Please restate the data exactly, from the first line to the last.

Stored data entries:
***

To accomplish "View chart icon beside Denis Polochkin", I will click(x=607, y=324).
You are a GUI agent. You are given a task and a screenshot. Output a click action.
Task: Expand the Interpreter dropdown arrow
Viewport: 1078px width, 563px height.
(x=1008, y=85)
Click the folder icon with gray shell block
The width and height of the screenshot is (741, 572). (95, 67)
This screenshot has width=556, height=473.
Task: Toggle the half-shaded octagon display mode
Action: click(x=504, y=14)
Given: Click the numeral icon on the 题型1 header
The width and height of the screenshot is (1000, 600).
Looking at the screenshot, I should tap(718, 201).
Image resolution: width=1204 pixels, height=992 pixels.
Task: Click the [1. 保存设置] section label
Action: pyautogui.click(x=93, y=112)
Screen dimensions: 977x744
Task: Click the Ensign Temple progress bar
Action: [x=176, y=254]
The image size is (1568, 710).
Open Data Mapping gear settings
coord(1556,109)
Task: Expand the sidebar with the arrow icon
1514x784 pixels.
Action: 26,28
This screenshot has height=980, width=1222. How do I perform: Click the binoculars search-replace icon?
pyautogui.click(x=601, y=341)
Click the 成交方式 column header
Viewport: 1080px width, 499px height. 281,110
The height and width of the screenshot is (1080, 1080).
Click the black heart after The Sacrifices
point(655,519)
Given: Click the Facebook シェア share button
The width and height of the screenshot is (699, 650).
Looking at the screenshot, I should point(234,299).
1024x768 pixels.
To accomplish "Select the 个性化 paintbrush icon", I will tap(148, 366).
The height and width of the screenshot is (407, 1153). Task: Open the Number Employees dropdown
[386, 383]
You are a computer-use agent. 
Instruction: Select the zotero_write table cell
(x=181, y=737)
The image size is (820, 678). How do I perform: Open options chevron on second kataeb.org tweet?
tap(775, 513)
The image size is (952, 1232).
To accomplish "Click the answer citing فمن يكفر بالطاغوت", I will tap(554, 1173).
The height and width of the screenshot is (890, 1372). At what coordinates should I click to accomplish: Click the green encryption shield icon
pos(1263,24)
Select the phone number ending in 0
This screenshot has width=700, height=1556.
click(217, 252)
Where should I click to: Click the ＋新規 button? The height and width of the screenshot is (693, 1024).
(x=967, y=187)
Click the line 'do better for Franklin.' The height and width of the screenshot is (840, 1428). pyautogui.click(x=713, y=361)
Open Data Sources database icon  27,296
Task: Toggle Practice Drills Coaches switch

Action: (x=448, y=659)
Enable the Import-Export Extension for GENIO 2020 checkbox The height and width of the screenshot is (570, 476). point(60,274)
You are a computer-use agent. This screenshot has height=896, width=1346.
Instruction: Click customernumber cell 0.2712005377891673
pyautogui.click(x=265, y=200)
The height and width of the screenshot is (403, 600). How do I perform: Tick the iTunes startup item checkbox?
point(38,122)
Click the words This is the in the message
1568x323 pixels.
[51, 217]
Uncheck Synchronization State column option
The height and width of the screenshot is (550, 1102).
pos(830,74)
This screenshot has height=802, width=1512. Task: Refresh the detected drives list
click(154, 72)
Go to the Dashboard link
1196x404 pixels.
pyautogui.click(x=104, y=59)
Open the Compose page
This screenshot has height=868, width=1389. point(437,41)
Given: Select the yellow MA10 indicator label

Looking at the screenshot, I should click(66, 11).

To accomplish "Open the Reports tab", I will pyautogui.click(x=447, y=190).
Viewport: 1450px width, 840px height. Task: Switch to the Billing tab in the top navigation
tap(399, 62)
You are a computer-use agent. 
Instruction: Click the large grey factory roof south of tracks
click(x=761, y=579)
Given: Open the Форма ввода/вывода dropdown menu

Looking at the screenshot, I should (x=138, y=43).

***

WRITTEN RESPONSE:
To accomplish "View chart icon beside Denis Polochkin", I will click(x=607, y=324).
You are a GUI agent. You are given a task and a screenshot. Output a click action.
Task: Expand the Interpreter dropdown arrow
Viewport: 1078px width, 563px height.
(x=1008, y=85)
Click the folder icon with gray shell block
The width and height of the screenshot is (741, 572). (95, 67)
This screenshot has width=556, height=473.
Task: Toggle the half-shaded octagon display mode
Action: click(x=504, y=14)
Given: Click the numeral icon on the 题型1 header
The width and height of the screenshot is (1000, 600).
Looking at the screenshot, I should tap(718, 201).
Image resolution: width=1204 pixels, height=992 pixels.
Task: Click the [1. 保存设置] section label
Action: pyautogui.click(x=93, y=112)
Screen dimensions: 977x744
Task: Click the Ensign Temple progress bar
Action: [x=176, y=254]
The image size is (1568, 710).
Open Data Mapping gear settings
coord(1556,109)
Task: Expand the sidebar with the arrow icon
1514x784 pixels.
Action: 26,28
This screenshot has height=980, width=1222. How do I perform: Click the binoculars search-replace icon?
pyautogui.click(x=601, y=341)
Click the 成交方式 column header
Viewport: 1080px width, 499px height. 281,110
The height and width of the screenshot is (1080, 1080).
Click the black heart after The Sacrifices
point(655,519)
Given: Click the Facebook シェア share button
The width and height of the screenshot is (699, 650).
Looking at the screenshot, I should point(234,299).
1024x768 pixels.
To accomplish "Select the 个性化 paintbrush icon", I will tap(148, 366).
The height and width of the screenshot is (407, 1153). Task: Open the Number Employees dropdown
[386, 383]
You are a computer-use agent. 
Instruction: Select the zotero_write table cell
(x=181, y=737)
The image size is (820, 678). How do I perform: Open options chevron on second kataeb.org tweet?
tap(775, 513)
The image size is (952, 1232).
To accomplish "Click the answer citing فمن يكفر بالطاغوت", I will tap(554, 1173).
The height and width of the screenshot is (890, 1372). At what coordinates should I click to accomplish: Click the green encryption shield icon
pos(1263,24)
Select the phone number ending in 0
This screenshot has width=700, height=1556.
click(217, 252)
Where should I click to: Click the ＋新規 button? The height and width of the screenshot is (693, 1024).
(x=967, y=187)
Click the line 'do better for Franklin.' The height and width of the screenshot is (840, 1428). pyautogui.click(x=713, y=361)
Open Data Sources database icon  27,296
Task: Toggle Practice Drills Coaches switch

Action: (x=448, y=659)
Enable the Import-Export Extension for GENIO 2020 checkbox The height and width of the screenshot is (570, 476). point(60,274)
You are a computer-use agent. This screenshot has height=896, width=1346.
Instruction: Click customernumber cell 0.2712005377891673
pyautogui.click(x=265, y=200)
The height and width of the screenshot is (403, 600). How do I perform: Tick the iTunes startup item checkbox?
point(38,122)
Click the words This is the in the message
1568x323 pixels.
[51, 217]
Uncheck Synchronization State column option
The height and width of the screenshot is (550, 1102).
pos(830,74)
This screenshot has height=802, width=1512. Task: Refresh the detected drives list
click(154, 72)
Go to the Dashboard link
1196x404 pixels.
pyautogui.click(x=104, y=59)
Open the Compose page
This screenshot has height=868, width=1389. point(437,41)
Given: Select the yellow MA10 indicator label

Looking at the screenshot, I should click(66, 11).

To accomplish "Open the Reports tab", I will pyautogui.click(x=447, y=190).
Viewport: 1450px width, 840px height. Task: Switch to the Billing tab in the top navigation
tap(399, 62)
You are a computer-use agent. 
Instruction: Click the large grey factory roof south of tracks
click(x=761, y=579)
Given: Open the Форма ввода/вывода dropdown menu

Looking at the screenshot, I should (x=138, y=43).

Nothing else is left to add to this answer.